> _Exercise brief_
Word for word, repeat each entry that follows.
* * * * * * * * *
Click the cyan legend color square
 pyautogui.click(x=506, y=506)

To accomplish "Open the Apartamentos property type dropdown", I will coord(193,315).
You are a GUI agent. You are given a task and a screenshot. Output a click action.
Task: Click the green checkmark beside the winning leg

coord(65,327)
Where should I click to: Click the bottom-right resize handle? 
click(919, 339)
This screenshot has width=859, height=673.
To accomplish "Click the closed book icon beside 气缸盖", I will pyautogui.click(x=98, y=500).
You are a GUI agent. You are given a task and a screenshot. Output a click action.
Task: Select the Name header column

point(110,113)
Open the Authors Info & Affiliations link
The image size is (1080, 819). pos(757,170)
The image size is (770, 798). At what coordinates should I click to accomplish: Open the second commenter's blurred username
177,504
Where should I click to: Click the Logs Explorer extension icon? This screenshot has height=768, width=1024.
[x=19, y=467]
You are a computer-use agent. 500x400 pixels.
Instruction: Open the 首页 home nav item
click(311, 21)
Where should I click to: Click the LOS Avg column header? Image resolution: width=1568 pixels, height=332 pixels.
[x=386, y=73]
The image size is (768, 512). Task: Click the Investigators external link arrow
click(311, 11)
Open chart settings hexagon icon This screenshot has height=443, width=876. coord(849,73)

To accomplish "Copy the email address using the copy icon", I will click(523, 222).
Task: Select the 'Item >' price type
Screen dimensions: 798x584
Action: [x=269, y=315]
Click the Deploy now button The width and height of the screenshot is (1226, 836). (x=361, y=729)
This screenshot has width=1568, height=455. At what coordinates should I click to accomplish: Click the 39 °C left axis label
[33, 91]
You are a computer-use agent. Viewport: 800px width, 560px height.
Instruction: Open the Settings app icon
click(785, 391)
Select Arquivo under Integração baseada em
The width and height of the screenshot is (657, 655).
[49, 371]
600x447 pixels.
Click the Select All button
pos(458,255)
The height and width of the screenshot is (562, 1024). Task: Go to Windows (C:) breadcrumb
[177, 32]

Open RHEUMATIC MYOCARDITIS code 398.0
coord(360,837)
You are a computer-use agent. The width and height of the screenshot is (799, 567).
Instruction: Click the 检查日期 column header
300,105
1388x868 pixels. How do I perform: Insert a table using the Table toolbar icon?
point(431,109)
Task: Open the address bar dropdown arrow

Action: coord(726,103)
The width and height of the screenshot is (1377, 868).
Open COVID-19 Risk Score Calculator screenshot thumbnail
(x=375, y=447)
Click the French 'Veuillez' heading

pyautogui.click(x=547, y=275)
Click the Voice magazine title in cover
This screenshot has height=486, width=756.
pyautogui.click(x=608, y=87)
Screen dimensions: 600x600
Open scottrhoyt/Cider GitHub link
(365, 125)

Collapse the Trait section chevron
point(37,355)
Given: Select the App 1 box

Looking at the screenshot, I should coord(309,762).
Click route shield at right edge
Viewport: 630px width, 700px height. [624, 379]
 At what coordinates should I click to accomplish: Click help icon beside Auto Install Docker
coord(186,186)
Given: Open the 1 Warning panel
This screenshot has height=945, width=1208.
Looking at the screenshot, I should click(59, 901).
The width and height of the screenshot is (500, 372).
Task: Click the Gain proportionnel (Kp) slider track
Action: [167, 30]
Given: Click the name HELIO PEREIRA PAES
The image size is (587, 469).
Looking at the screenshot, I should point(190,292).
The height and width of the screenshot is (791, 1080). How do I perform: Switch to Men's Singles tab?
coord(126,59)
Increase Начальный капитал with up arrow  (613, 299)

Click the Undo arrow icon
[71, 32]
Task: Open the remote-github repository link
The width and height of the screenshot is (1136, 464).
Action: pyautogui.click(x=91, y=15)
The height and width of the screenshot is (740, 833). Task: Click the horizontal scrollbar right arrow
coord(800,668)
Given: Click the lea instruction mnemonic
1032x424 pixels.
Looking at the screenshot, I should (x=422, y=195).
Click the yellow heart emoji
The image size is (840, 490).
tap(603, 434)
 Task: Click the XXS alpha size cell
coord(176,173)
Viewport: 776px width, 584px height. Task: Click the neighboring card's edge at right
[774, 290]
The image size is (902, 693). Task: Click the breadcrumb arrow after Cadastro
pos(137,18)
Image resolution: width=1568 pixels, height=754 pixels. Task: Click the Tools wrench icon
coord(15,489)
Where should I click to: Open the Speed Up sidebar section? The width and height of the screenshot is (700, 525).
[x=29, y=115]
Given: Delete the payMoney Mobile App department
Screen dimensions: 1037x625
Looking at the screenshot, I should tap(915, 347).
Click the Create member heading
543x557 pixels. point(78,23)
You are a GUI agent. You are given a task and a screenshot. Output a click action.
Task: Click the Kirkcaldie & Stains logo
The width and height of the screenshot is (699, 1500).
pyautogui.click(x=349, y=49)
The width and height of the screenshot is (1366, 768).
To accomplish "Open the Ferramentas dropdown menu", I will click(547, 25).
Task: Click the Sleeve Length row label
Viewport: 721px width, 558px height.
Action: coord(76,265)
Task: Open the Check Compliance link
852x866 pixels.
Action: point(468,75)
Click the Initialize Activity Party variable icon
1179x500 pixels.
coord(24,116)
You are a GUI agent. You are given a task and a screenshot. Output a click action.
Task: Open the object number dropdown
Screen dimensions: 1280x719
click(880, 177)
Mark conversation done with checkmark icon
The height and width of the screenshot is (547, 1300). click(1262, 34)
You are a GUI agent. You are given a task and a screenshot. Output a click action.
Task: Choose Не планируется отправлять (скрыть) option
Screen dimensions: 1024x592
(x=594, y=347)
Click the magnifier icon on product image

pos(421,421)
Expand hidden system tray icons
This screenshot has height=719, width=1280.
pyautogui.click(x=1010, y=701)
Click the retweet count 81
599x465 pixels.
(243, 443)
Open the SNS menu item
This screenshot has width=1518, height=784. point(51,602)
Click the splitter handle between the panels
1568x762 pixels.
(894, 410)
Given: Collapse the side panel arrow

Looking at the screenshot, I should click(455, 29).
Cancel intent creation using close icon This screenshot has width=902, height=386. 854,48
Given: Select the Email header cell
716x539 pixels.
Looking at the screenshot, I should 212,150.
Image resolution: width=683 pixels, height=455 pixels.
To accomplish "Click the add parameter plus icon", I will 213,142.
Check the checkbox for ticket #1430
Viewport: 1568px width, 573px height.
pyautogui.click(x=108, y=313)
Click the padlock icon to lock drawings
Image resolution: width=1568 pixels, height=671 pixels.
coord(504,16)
* * * * * * * * *
> _Written response_
Click the cyan legend color square
 pyautogui.click(x=506, y=506)

To accomplish "Open the Apartamentos property type dropdown", I will coord(193,315).
You are a GUI agent. You are given a task and a screenshot. Output a click action.
Task: Click the green checkmark beside the winning leg

coord(65,327)
Where should I click to: Click the bottom-right resize handle? 
click(919, 339)
This screenshot has width=859, height=673.
To accomplish "Click the closed book icon beside 气缸盖", I will pyautogui.click(x=98, y=500).
You are a GUI agent. You are given a task and a screenshot. Output a click action.
Task: Select the Name header column

point(110,113)
Open the Authors Info & Affiliations link
The image size is (1080, 819). pos(757,170)
The image size is (770, 798). At what coordinates should I click to accomplish: Open the second commenter's blurred username
177,504
Where should I click to: Click the Logs Explorer extension icon? This screenshot has height=768, width=1024.
[x=19, y=467]
You are a computer-use agent. 500x400 pixels.
Instruction: Open the 首页 home nav item
click(311, 21)
Where should I click to: Click the LOS Avg column header? Image resolution: width=1568 pixels, height=332 pixels.
[x=386, y=73]
The image size is (768, 512). Task: Click the Investigators external link arrow
click(311, 11)
Open chart settings hexagon icon This screenshot has height=443, width=876. coord(849,73)

To accomplish "Copy the email address using the copy icon", I will click(523, 222).
Task: Select the 'Item >' price type
Screen dimensions: 798x584
Action: [x=269, y=315]
Click the Deploy now button The width and height of the screenshot is (1226, 836). (x=361, y=729)
This screenshot has width=1568, height=455. At what coordinates should I click to accomplish: Click the 39 °C left axis label
[33, 91]
You are a computer-use agent. Viewport: 800px width, 560px height.
Instruction: Open the Settings app icon
click(785, 391)
Select Arquivo under Integração baseada em
The width and height of the screenshot is (657, 655).
[49, 371]
600x447 pixels.
Click the Select All button
pos(458,255)
The height and width of the screenshot is (562, 1024). Task: Go to Windows (C:) breadcrumb
[177, 32]

Open RHEUMATIC MYOCARDITIS code 398.0
coord(360,837)
You are a computer-use agent. The width and height of the screenshot is (799, 567).
Instruction: Click the 检查日期 column header
300,105
1388x868 pixels. How do I perform: Insert a table using the Table toolbar icon?
point(431,109)
Task: Open the address bar dropdown arrow

Action: coord(726,103)
The width and height of the screenshot is (1377, 868).
Open COVID-19 Risk Score Calculator screenshot thumbnail
(x=375, y=447)
Click the French 'Veuillez' heading

pyautogui.click(x=547, y=275)
Click the Voice magazine title in cover
This screenshot has height=486, width=756.
pyautogui.click(x=608, y=87)
Screen dimensions: 600x600
Open scottrhoyt/Cider GitHub link
(365, 125)

Collapse the Trait section chevron
point(37,355)
Given: Select the App 1 box

Looking at the screenshot, I should coord(309,762).
Click route shield at right edge
Viewport: 630px width, 700px height. [624, 379]
 At what coordinates should I click to accomplish: Click help icon beside Auto Install Docker
coord(186,186)
Given: Open the 1 Warning panel
This screenshot has height=945, width=1208.
Looking at the screenshot, I should click(59, 901).
The width and height of the screenshot is (500, 372).
Task: Click the Gain proportionnel (Kp) slider track
Action: [167, 30]
Given: Click the name HELIO PEREIRA PAES
The image size is (587, 469).
Looking at the screenshot, I should point(190,292).
The height and width of the screenshot is (791, 1080). How do I perform: Switch to Men's Singles tab?
coord(126,59)
Increase Начальный капитал with up arrow  (613, 299)

Click the Undo arrow icon
[71, 32]
Task: Open the remote-github repository link
The width and height of the screenshot is (1136, 464).
Action: pyautogui.click(x=91, y=15)
The height and width of the screenshot is (740, 833). Task: Click the horizontal scrollbar right arrow
coord(800,668)
Given: Click the lea instruction mnemonic
1032x424 pixels.
Looking at the screenshot, I should (x=422, y=195).
Click the yellow heart emoji
The image size is (840, 490).
tap(603, 434)
 Task: Click the XXS alpha size cell
coord(176,173)
Viewport: 776px width, 584px height. Task: Click the neighboring card's edge at right
[774, 290]
The image size is (902, 693). Task: Click the breadcrumb arrow after Cadastro
pos(137,18)
Image resolution: width=1568 pixels, height=754 pixels. Task: Click the Tools wrench icon
coord(15,489)
Where should I click to: Open the Speed Up sidebar section? The width and height of the screenshot is (700, 525).
[x=29, y=115]
Given: Delete the payMoney Mobile App department
Screen dimensions: 1037x625
Looking at the screenshot, I should tap(915, 347).
Click the Create member heading
543x557 pixels. point(78,23)
You are a GUI agent. You are given a task and a screenshot. Output a click action.
Task: Click the Kirkcaldie & Stains logo
The width and height of the screenshot is (699, 1500).
pyautogui.click(x=349, y=49)
The width and height of the screenshot is (1366, 768).
To accomplish "Open the Ferramentas dropdown menu", I will click(547, 25).
Task: Click the Sleeve Length row label
Viewport: 721px width, 558px height.
Action: coord(76,265)
Task: Open the Check Compliance link
852x866 pixels.
Action: point(468,75)
Click the Initialize Activity Party variable icon
1179x500 pixels.
coord(24,116)
You are a GUI agent. You are given a task and a screenshot. Output a click action.
Task: Open the object number dropdown
Screen dimensions: 1280x719
click(880, 177)
Mark conversation done with checkmark icon
The height and width of the screenshot is (547, 1300). click(1262, 34)
You are a GUI agent. You are given a task and a screenshot. Output a click action.
Task: Choose Не планируется отправлять (скрыть) option
Screen dimensions: 1024x592
(x=594, y=347)
Click the magnifier icon on product image

pos(421,421)
Expand hidden system tray icons
This screenshot has height=719, width=1280.
pyautogui.click(x=1010, y=701)
Click the retweet count 81
599x465 pixels.
(243, 443)
Open the SNS menu item
This screenshot has width=1518, height=784. point(51,602)
Click the splitter handle between the panels
1568x762 pixels.
(894, 410)
Given: Collapse the side panel arrow

Looking at the screenshot, I should click(455, 29).
Cancel intent creation using close icon This screenshot has width=902, height=386. 854,48
Given: Select the Email header cell
716x539 pixels.
Looking at the screenshot, I should 212,150.
Image resolution: width=683 pixels, height=455 pixels.
To accomplish "Click the add parameter plus icon", I will 213,142.
Check the checkbox for ticket #1430
Viewport: 1568px width, 573px height.
pyautogui.click(x=108, y=313)
Click the padlock icon to lock drawings
Image resolution: width=1568 pixels, height=671 pixels.
coord(504,16)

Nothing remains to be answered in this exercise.